*Actions to take*:
1. Name every person mentioned in the text on the Turkish Embassy intelligence report.
2. Carry the text on the Turkish Embassy report and the Vienna Conventions forward from its final sentence.

*Text excerpt*:

Start of Block

The three-page intelligence report was cabled to Foreign Ministry headquarters by the Turkish Embassy in Athens and then forwarded to the police department, MIT and the Ministry of Justice. Code V was used to identify the Turkish Foreign Ministry as the source of the intelligence.
Kartal warned that the information must be treated with the utmost care and handled on a need-to-know basis and asked for feedback on what action was taken against people identified in the report. The three-page secret Turkish Embassy report listed 47 Turkish nationals who managed to escape wrongful imprisonment in Turkey on fabricated charges.
Two days later Ibrahim Bozkurt, deputy head of the Ankara Police Department, responded to the Security Directorate General, saying that an investigation into four people whose birth records were located in Ankara province had been initiated. Similar criminal probes were launched for others based on their birth registrations in other provinces.
The postscript shows that the letter was shared with the Interpol/Europol section of the Turkish police department as well. On January 17, 2020 Alp Aslan, deputy provincial police chief in Ankara, informed the Ankara 16th High Criminal Court about one person listed in the Turkish Embassy intelligence file as the person who was being tried in that court.
The second document exposes how the Turkish government has been using diplomats and consular officers assigned to work in Greece as undercover agents to spy and collect information in the host nation’s territory in a blatant violation of the relevant Vienna Conventions.
The immunities and privileges of diplomats and consular staff are governed by international conventions.
Diplomats enjoying the privileges and immunities described in the Vienna Convention on Diplomatic Relations are under a duty to respect the laws and regulations of the receiving state and to avoid interfering in its internal affairs as detailed in Article 41. Similarly, consular staff are granted limited privileges and immunities by the Vienna Convention on Consular Affairs, but host state authorities can start investigations and prosecute any of the personnel if they perpetrate crimes inside or outside the consulate premises according to Article 43 of the convention.

End of Block

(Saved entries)
Start of Block

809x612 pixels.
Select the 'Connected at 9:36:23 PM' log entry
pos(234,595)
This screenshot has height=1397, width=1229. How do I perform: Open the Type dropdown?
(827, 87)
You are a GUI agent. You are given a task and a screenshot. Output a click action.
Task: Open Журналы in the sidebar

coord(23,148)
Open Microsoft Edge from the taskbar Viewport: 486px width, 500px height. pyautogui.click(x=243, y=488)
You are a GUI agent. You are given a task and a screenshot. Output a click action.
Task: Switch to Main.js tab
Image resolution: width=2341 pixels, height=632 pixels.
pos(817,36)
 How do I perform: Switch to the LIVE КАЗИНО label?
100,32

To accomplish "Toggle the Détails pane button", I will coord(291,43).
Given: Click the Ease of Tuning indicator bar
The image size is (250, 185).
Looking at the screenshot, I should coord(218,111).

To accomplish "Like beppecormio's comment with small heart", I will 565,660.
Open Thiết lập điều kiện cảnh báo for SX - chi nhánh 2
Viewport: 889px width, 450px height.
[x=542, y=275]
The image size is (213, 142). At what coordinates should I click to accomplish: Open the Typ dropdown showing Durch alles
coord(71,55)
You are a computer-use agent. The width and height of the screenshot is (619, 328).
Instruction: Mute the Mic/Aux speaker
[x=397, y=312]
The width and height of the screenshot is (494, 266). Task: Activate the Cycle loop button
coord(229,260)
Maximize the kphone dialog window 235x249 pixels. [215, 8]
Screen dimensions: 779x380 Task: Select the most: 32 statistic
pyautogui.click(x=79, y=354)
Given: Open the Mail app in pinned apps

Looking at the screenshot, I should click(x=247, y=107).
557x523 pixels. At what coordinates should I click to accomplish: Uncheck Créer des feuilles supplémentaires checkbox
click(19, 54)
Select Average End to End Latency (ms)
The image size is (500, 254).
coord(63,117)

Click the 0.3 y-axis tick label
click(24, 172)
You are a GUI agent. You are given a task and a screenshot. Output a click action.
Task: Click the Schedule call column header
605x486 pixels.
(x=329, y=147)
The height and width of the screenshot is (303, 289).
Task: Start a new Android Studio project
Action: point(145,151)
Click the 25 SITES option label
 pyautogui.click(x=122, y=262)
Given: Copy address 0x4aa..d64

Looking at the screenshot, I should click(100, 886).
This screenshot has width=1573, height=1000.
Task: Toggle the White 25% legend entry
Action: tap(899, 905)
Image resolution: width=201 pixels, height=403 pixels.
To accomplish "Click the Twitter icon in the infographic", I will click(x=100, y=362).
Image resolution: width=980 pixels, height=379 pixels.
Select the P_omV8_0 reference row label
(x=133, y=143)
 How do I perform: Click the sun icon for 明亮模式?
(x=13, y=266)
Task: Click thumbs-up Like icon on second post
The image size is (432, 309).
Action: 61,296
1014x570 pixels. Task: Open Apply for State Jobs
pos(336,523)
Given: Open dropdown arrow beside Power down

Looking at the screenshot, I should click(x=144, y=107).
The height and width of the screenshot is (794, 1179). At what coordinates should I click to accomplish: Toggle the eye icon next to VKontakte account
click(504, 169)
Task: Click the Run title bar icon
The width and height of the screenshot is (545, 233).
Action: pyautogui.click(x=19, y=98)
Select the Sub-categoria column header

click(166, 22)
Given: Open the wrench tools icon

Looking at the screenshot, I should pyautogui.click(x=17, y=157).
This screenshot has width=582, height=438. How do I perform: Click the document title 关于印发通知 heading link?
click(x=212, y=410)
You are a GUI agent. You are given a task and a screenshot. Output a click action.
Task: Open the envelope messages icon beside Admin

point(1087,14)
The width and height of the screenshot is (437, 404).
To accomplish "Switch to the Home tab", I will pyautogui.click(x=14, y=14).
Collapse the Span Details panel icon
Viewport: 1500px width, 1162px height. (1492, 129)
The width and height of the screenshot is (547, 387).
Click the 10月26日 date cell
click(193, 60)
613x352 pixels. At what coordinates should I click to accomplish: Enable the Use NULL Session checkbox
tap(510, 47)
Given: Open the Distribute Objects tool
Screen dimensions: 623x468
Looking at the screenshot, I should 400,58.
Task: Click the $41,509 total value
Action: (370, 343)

End of Block

*Outputs for the tasks*:
1. Kartal, Ibrahim Bozkurt, Alp Aslan

2.
This is quite unprecedented given the fact that Turkey had generally been careful to separate its diplomatic work from espionage in order to protect its diplomats and consular officers and to avoid damaging bilateral ties.
The intelligence officers attached to Turkish embassies are known to their host countries and merely function as liaison officers. However, turning career diplomats and consular officers into spies marks a new level and dangerous escalation in the governance style of Erdoğan in Turkey, where some 30 percent of its diplomats including high-profile ambassadors were purged and/or jailed.
Erdoğan, incriminated in a major corruption scandal in 2013 that exposed secret kickbacks in money laundering schemes involving Iranian sanctions buster Reza Zarrab, blamed Gülen for the graft investigations into his family members and business and political associates.
He branded the group as a terrorist entity although no violent action has ever been associated with it and launched a major crackdown on the group, jailing and/or purging tens of thousands of government employees, unlawfully seizing their assets, shutting down schools, universities, NGOs, media outlets, hospitals and other entities that were owned or operated by people associated with the movement.
Greece has served as an important destination for critics and opponents of the Erdoğan regime including Gülenists to escape Erdoğan’s wrath as it has both land and sea borders with Turkey.
The Turkish intelligence services, already running operations to collect information using assets developed from minority Muslim groups in Greece, have apparently intensified their operations in the neighboring NATO member.
The secret documents show that Turkey keeps tabs on critics even after they manage to cross into Greece and seek asylum under international human rights conventions.